One person at Instagram had an interesting comment to mine on this travesty of an ending — they felt that Midge was saying goodbye to Joel AND having her cake and eating it too by using him for a one night stand. But I don’t dig that argument either, because it portrays Midge as ‘using’ her soon-to-be-ex, which isn’t the best version of what a smart, strong woman would do either (nor very kind). The one thing I wanted Midge to do throughout the entire second season while she was crushing it: MOVE ON, and when she had the opportunity, she totally choked! (I won’t even comment on the weird Joel thing going on in the Catskills at the beginning, or demanding her parents to couple back up when her mom ran off to Paris.)

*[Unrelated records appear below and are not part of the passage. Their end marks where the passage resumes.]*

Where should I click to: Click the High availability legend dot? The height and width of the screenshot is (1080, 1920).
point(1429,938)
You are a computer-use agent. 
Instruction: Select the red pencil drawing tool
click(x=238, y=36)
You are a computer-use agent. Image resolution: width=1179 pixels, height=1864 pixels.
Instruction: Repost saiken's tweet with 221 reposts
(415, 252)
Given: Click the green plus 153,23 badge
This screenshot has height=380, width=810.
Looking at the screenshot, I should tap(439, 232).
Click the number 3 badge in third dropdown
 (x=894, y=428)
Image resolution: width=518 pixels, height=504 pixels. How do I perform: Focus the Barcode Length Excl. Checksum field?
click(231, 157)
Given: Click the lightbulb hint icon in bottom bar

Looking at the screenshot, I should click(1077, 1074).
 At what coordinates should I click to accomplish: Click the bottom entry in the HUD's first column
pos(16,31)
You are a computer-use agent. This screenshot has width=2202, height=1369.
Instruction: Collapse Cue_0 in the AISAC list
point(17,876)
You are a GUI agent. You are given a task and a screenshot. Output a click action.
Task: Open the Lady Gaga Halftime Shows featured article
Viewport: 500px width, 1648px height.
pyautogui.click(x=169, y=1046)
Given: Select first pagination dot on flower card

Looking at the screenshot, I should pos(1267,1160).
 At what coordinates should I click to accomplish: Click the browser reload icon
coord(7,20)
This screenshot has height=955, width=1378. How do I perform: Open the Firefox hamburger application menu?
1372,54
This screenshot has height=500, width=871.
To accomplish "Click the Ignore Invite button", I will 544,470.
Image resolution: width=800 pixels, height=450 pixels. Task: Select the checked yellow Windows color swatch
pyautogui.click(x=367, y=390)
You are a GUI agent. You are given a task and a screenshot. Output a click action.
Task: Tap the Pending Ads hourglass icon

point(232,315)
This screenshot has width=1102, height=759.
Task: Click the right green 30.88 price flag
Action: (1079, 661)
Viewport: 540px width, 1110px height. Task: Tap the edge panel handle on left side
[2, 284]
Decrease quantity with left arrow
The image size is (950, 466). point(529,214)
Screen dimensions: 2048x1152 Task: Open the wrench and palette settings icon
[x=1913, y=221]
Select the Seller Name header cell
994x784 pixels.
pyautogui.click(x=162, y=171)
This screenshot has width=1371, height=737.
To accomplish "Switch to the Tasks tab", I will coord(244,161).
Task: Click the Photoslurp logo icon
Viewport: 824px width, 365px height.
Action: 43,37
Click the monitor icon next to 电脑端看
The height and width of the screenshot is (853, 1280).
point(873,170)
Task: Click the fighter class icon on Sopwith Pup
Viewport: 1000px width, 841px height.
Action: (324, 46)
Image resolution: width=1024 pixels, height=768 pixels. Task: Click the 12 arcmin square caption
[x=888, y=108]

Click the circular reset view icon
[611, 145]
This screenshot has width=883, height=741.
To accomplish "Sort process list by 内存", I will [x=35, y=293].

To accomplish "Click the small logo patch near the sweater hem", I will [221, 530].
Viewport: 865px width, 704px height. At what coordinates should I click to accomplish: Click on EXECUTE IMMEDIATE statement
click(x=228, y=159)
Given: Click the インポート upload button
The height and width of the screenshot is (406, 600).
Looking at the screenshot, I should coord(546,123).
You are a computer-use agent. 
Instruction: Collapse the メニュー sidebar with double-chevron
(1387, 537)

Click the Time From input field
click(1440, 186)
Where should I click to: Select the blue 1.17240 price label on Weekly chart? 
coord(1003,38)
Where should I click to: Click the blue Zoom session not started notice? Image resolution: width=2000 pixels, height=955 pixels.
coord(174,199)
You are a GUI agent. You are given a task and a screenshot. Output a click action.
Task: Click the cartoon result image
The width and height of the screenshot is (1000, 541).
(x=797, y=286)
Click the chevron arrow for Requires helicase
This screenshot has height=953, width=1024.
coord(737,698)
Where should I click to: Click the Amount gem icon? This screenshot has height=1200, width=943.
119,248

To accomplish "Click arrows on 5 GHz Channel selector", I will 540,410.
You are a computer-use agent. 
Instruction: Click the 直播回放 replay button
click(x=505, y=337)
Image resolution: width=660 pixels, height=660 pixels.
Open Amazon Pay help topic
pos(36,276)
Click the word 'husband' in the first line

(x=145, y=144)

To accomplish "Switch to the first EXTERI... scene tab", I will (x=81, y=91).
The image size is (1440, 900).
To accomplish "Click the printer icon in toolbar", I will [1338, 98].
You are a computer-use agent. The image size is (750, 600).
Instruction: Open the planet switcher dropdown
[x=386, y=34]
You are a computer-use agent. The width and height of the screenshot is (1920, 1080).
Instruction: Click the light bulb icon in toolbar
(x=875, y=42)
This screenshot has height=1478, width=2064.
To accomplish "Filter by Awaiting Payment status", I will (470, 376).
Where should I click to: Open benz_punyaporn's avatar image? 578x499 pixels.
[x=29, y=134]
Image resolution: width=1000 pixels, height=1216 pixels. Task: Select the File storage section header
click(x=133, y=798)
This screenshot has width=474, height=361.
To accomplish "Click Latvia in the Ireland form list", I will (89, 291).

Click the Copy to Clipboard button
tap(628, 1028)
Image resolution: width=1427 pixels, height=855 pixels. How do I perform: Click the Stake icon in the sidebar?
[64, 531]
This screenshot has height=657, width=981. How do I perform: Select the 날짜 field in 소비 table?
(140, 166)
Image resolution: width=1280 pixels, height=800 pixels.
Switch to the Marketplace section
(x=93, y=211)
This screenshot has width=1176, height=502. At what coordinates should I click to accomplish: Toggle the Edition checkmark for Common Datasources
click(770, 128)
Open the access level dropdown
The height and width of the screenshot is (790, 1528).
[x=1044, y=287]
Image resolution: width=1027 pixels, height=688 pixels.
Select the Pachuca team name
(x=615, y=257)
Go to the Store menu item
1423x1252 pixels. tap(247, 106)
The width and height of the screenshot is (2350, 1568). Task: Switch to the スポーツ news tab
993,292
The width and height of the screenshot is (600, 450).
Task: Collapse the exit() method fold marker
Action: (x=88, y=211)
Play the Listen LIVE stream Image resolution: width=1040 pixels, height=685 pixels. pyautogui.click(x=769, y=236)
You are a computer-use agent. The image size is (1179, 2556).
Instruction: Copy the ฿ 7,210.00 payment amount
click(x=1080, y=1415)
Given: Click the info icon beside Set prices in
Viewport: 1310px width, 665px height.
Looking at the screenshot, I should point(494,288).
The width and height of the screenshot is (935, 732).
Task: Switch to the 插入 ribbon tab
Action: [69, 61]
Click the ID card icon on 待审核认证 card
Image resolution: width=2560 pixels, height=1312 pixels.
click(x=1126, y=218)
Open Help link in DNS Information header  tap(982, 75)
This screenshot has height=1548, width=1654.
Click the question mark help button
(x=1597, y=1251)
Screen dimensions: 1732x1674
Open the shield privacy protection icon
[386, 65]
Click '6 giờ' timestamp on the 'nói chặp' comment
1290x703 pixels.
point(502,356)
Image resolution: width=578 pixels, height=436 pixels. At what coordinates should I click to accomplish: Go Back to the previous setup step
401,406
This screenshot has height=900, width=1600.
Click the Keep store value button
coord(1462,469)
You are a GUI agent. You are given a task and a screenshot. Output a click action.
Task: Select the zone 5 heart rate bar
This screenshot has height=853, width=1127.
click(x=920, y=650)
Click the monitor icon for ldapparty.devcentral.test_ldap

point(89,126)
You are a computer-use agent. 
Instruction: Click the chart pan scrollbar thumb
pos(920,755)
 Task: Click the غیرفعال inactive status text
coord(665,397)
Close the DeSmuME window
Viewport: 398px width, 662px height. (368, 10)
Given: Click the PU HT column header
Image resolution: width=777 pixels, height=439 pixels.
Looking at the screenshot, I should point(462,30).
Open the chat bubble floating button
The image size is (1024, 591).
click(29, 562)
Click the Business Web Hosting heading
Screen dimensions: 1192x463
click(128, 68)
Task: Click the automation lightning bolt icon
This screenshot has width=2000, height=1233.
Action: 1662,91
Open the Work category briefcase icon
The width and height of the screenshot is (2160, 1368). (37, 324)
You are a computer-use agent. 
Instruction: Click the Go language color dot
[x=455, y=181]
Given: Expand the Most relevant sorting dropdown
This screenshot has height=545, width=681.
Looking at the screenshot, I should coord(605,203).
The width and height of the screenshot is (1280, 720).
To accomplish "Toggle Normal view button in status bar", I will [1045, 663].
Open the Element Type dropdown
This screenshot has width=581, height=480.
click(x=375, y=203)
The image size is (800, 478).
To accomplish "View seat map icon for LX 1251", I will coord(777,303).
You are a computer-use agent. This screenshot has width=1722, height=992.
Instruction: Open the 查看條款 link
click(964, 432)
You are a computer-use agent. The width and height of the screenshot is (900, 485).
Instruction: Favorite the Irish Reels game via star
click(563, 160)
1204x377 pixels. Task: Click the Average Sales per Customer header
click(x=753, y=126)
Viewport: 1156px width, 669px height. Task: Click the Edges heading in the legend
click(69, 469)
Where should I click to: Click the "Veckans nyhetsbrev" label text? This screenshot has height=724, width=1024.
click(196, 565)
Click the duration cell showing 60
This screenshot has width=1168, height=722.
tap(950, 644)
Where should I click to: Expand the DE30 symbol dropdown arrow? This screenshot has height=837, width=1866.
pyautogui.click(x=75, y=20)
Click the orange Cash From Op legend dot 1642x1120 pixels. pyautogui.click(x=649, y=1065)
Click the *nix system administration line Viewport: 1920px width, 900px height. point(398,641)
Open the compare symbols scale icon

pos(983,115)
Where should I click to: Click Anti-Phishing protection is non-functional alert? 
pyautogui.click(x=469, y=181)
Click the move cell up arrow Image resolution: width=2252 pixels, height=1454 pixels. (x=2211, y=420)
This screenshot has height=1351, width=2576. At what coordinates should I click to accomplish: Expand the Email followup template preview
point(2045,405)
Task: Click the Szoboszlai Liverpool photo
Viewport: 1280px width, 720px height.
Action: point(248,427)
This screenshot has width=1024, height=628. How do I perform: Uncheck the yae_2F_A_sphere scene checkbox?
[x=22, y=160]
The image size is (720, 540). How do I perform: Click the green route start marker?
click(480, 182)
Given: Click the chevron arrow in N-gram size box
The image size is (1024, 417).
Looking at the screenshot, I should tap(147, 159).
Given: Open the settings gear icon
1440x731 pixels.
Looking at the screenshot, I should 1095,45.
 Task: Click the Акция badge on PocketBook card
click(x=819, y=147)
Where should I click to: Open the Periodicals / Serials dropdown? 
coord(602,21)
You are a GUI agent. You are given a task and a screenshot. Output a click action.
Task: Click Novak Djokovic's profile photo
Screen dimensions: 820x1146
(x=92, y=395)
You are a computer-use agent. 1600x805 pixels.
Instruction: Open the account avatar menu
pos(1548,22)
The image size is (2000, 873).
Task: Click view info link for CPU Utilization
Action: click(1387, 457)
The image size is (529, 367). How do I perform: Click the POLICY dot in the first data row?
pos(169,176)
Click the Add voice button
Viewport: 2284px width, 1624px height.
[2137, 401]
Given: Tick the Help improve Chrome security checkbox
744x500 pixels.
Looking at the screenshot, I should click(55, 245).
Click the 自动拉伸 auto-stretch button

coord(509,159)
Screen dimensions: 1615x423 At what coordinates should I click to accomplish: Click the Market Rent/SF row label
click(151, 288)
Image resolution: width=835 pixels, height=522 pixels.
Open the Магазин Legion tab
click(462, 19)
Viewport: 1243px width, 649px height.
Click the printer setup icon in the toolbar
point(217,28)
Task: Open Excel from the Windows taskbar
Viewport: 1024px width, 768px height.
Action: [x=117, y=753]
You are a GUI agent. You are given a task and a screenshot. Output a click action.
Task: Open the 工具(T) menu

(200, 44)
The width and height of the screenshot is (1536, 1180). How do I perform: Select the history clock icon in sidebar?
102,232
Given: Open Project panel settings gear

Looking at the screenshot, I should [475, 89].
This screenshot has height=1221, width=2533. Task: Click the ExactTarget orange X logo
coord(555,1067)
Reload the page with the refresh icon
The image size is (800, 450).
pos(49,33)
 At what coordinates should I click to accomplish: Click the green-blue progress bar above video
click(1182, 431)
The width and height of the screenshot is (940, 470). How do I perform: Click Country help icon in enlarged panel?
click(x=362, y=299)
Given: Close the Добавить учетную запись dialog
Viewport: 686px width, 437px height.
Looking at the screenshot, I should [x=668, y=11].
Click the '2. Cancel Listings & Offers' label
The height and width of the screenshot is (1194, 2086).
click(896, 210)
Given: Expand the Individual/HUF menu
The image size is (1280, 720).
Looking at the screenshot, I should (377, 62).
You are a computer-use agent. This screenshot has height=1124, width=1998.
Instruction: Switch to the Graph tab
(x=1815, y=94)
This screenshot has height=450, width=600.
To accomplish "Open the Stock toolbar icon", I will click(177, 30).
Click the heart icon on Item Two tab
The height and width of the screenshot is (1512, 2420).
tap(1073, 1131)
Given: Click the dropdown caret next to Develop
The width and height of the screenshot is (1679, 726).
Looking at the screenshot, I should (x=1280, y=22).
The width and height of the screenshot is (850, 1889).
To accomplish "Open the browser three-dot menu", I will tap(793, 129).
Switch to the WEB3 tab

The bottom line: This second season was AWESOME in many ways until the end, where the last scene completely ruined the entire season for me. I wish I had not witnessed that part. Really. My recommendation is to shut off the series when Midge puts down the phone in the last episode if you watch season 2. Women can be what they can see, and I wish I didn’t have to witness this character’s really poor choice. If the writers intended this to be art, and to feel something, I guess they won, because it provoked me to write a post about it. But if life imitates art, we all just lost again, ladies. I doubt I’ll watch season 3 of this ‘art‘ either.
This is also precisely why I need to stop watching TV. Thanks to the writers of Mrs. Maisel for helping me come up with a solid New Year’s resolution for 2019!
___
Erin L. Albert is a writer, pharmacist, and lawyer. Opinions here are hers and hers alone.